おそらく12月に販売が減速したのは、マシマシになるCEV補助金を待ったユーザーが出てきた影響だろうが、国内の登録車販売ランキングでは30~40位あたりがbZ4Xの定位置となりつつある。2025年12月のランキングではスズキ・フロンクスとホンダZR-Vに挟まれたポジション。もはやバッテリーEVの販売規模はハイブリッドを含むエンジン車と同等になってきていると感じる。

ともすれば“アンチEV”のリーダー的ブランドといった印象のあるトヨタが作るEVが、これほどの販売実績として示しているというのは、EVシフトが着実に進んでいる証左といえるのではないだろうか。
ちなみに、同じく2025年12月の販売実績でいえば日産リーフは575台。これはマツダCX-80よりは多く、トヨタGR86よりは少ないといった規模。

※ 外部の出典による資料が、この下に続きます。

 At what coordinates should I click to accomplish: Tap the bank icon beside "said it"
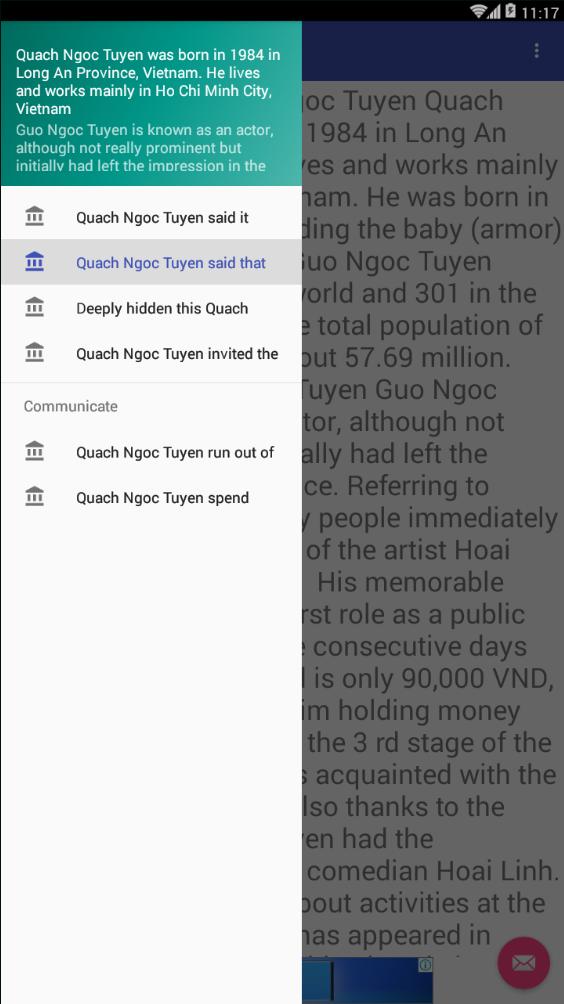(35, 216)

めちゃくちゃ売れているとはいえないが、だからといってレアな存在ともいえない程度には市場に広がりつつある。

というわけで、日本の自動車市場においてEVがどんどん存在感を増している今、これから数年内に、どんなEVが登場するのかは大いに気になるところだ。そこで、2025年秋に開催されたジャパンモビリティショーに展示されたEVコンセプトカーを振り返りつつ、その市販の可能性について整理してみたい。
最初に紹介するのは、ホンダ・スーパーワン(プロトタイプ)だ。
名前の由来は、軽自動車EVの「N-ONE e:」をベースに、スーパーに仕上げたという意味合いと理解できるが、ベースモデルが量産されているだけに2026年中の市販が期待できる1台となっている。

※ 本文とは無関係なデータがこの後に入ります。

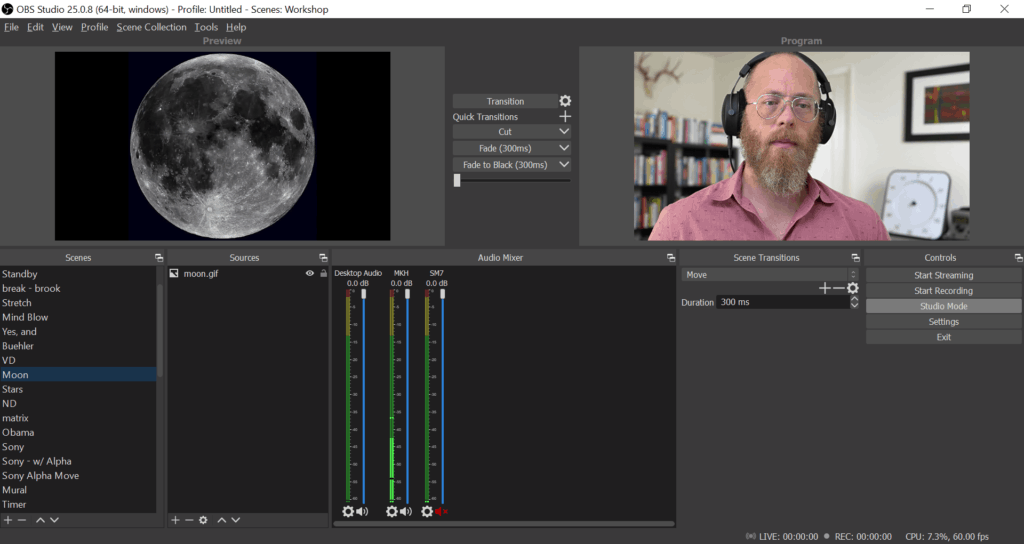1024x544 pixels.
Task: Expand the Fade to Black dropdown arrow
Action: pyautogui.click(x=564, y=165)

前後ともオーバーフェンダーのワイドボディとしているのが特徴。そのため軽自動車枠を超えてしまうが、それは47kW(64馬力)という自主規制の最高出力にとらわれずに済むことも意味している。ワイドボディに合わせて、サスペンションアームまで専用設計したというハンドリングへのこだわりも大いに気になるところだ。
さらにいえば、軽自動車ベースということは、そこまで価格が上昇しないことが予想できる。多くのユーザーにとって、手に届く範囲のスポーティEVというのは、じつは貴重な存在であり、できるだけ“良心的”な価格設定となることも期待したい。
同様に、近々の市販が計画されているのがBYDの軽自動車EVである「ラッコ」だ。
ジャパンモビリティショーの時点では、軽自動車サイズのスーパーハイトワゴンEVとしか発表されなかったが、年明けの東京オートサロンではスタンダード(約20kWh・航続距離200km超)と、ロングレンジ(約30kWh・航続距離300km超)という2タイプの設定と、2026年下半期の発売予定が明らかとなった。

スタンダードは日産サクラ/三菱eKクロスEVと同じくらいのバッテリー総電力量で、ロングレンジはホンダ・N-VAN e:/N-ONE e:と同様のバッテリー総電力量となるというわけで、こうしたスペックは軽自動車EVにおける、ひとつのベンチマークとなりそうだ。